─── Listed records

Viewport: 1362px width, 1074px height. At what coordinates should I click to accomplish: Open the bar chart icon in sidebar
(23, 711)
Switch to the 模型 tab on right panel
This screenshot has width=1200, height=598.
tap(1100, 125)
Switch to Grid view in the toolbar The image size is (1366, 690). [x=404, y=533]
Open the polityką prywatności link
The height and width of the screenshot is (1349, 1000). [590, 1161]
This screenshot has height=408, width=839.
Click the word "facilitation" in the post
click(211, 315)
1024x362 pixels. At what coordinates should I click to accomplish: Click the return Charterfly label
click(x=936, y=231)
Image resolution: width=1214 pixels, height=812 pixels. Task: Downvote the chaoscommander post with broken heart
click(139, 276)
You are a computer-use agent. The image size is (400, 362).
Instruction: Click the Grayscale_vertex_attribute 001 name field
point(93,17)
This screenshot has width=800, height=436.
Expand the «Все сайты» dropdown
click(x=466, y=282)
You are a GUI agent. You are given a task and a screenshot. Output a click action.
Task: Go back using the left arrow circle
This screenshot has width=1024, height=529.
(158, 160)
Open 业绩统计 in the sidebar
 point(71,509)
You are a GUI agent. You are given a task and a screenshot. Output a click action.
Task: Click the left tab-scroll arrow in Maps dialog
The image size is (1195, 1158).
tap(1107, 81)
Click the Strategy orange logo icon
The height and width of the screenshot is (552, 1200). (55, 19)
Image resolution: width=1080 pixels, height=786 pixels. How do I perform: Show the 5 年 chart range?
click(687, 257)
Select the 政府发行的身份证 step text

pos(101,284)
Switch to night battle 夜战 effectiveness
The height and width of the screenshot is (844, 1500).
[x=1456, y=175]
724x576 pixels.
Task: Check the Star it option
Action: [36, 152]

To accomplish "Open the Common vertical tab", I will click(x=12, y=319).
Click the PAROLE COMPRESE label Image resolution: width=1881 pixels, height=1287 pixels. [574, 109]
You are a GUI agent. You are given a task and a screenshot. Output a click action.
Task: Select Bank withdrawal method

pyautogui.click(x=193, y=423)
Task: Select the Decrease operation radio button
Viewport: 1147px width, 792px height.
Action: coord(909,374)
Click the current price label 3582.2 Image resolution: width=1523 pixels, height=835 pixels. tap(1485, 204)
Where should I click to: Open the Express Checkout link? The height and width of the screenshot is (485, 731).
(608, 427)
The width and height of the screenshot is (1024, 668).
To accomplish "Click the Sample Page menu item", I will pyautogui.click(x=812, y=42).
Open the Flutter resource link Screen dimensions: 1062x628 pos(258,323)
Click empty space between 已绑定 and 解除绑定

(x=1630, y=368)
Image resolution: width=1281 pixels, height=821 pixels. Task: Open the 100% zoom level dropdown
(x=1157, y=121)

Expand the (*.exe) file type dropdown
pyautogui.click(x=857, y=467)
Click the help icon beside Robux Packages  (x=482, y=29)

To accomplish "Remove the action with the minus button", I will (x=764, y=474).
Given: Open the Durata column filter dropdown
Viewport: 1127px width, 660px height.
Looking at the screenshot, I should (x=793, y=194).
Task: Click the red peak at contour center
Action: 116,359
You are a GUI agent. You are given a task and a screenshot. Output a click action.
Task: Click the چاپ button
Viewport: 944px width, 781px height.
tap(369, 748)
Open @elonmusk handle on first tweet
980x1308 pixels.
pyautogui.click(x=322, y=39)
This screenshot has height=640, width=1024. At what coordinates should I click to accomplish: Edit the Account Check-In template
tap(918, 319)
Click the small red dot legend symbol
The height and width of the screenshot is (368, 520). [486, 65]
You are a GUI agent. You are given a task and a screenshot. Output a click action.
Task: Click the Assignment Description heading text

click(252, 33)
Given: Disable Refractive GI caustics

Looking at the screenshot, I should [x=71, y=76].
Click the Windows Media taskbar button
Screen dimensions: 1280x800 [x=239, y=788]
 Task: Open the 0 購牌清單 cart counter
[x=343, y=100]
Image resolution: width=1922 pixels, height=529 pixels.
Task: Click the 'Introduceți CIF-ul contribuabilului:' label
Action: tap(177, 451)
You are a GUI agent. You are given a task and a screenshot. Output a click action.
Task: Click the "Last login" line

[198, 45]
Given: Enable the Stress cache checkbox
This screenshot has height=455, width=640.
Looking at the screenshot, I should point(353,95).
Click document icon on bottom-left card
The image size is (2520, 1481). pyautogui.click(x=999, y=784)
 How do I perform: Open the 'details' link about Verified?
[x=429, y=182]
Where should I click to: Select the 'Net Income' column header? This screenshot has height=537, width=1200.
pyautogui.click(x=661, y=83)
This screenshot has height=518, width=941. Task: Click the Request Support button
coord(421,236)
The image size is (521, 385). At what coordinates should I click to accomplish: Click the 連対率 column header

──────

- **Task item**
Set down exactly the line with "How do I perform: Open" and each line after it up to the end of the records, adding nothing.

- **Answer to this exercise**
 How do I perform: Open the 'details' link about Verified?
[x=429, y=182]
Where should I click to: Select the 'Net Income' column header? This screenshot has height=537, width=1200.
pyautogui.click(x=661, y=83)
This screenshot has height=518, width=941. Task: Click the Request Support button
coord(421,236)
The image size is (521, 385). At what coordinates should I click to accomplish: Click the 連対率 column header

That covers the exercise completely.